<<<<

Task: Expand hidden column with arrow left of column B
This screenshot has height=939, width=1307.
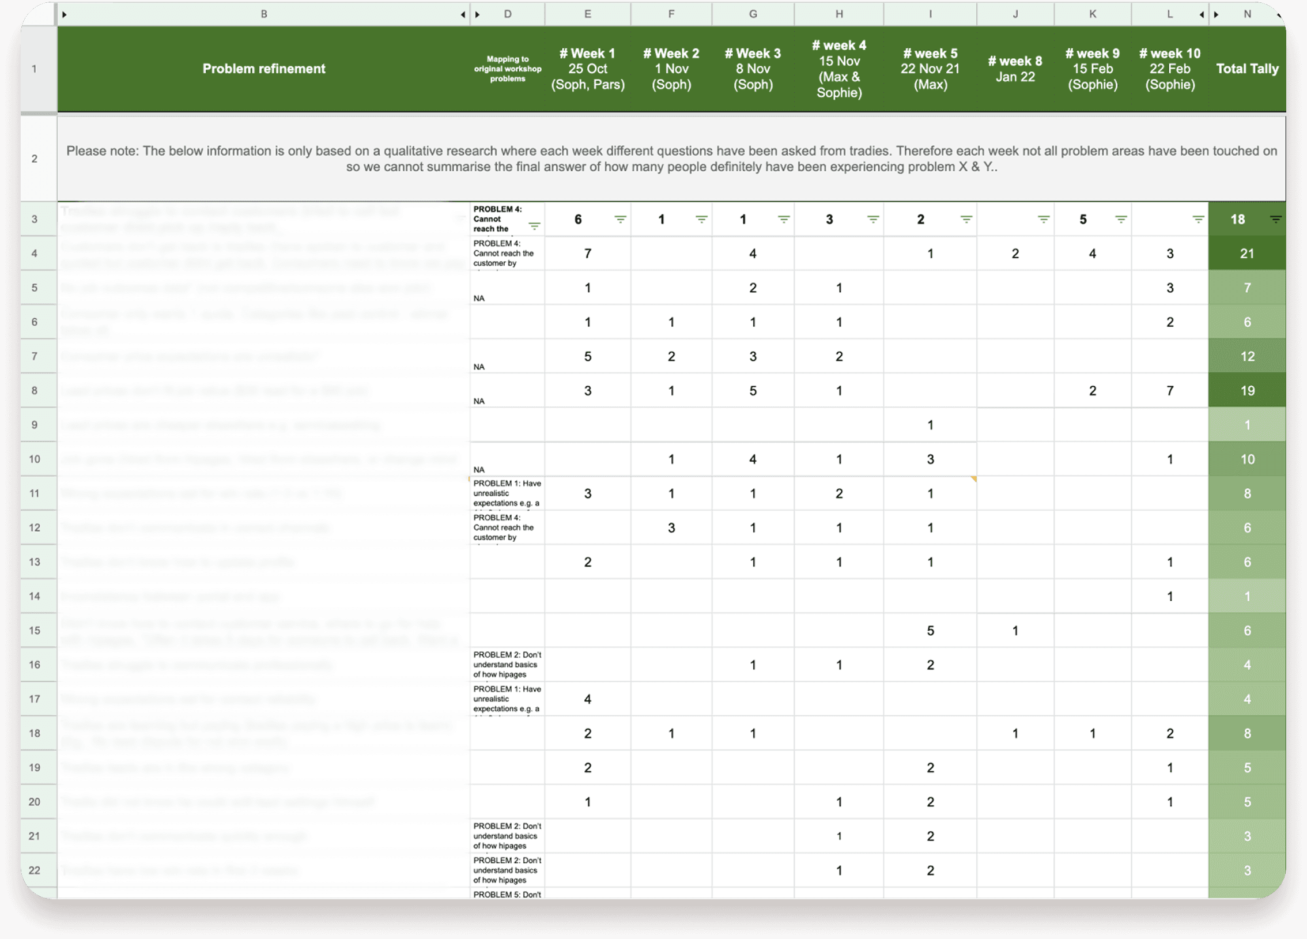Action: [x=65, y=14]
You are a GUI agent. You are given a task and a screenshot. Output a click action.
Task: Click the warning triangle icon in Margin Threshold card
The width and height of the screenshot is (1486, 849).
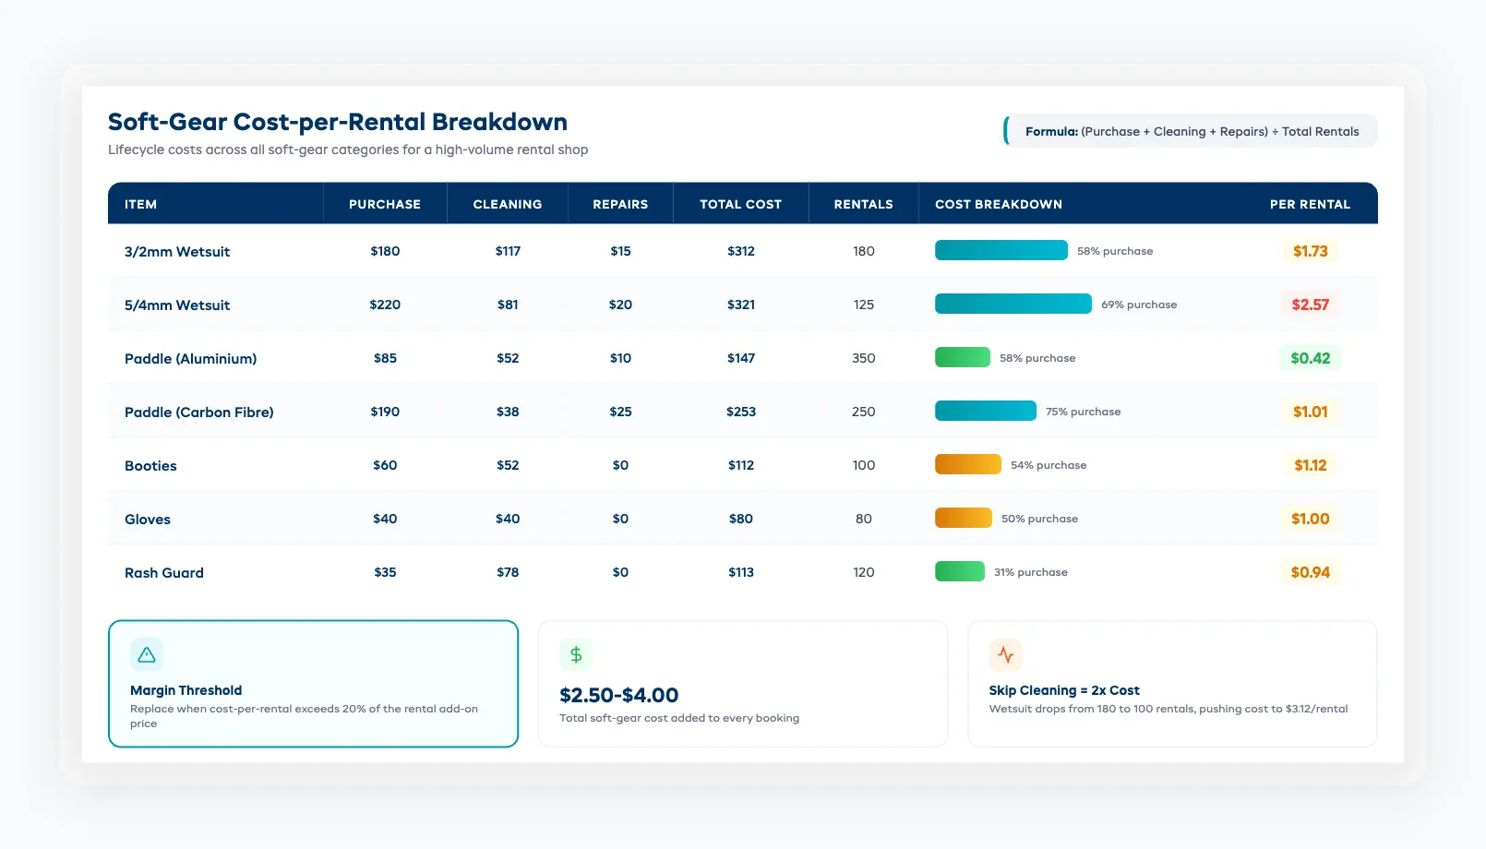coord(146,654)
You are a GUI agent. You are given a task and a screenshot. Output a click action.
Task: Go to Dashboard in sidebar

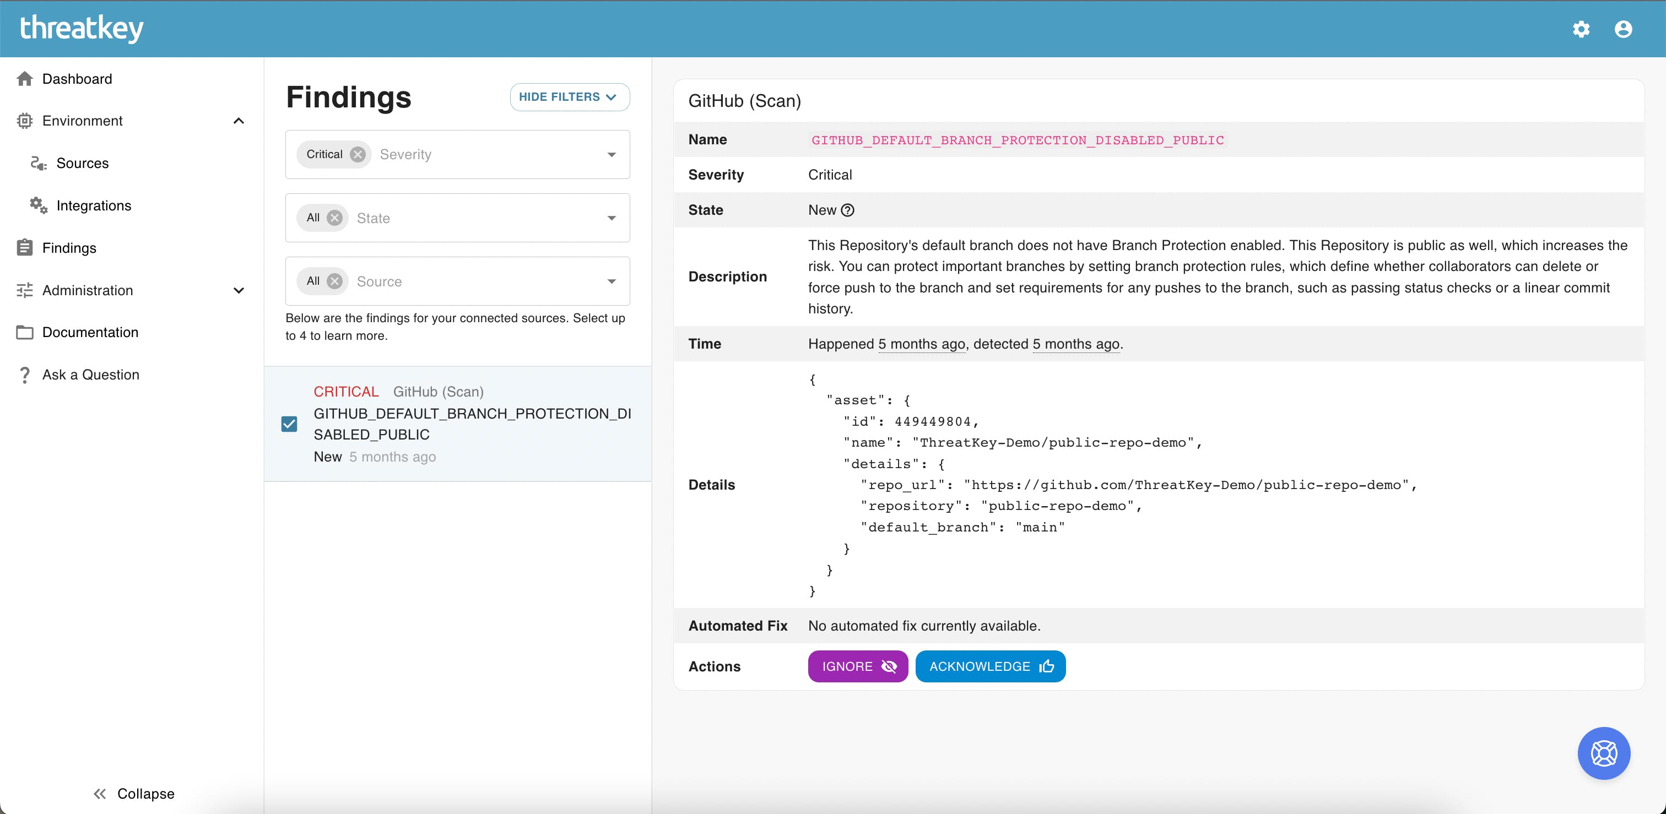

>>>>

▶ The problem
Find "This screenshot has height=939, width=1307." in the entries, then reproduce that line and each line after it exactly, through the last one. Pictures do not go in.

▶ Exercise result
This screenshot has height=939, width=1307.
Action: [x=65, y=14]
You are a GUI agent. You are given a task and a screenshot. Output a click action.
Task: Click the warning triangle icon in Margin Threshold card
The width and height of the screenshot is (1486, 849).
coord(146,654)
You are a GUI agent. You are given a task and a screenshot. Output a click action.
Task: Go to Dashboard in sidebar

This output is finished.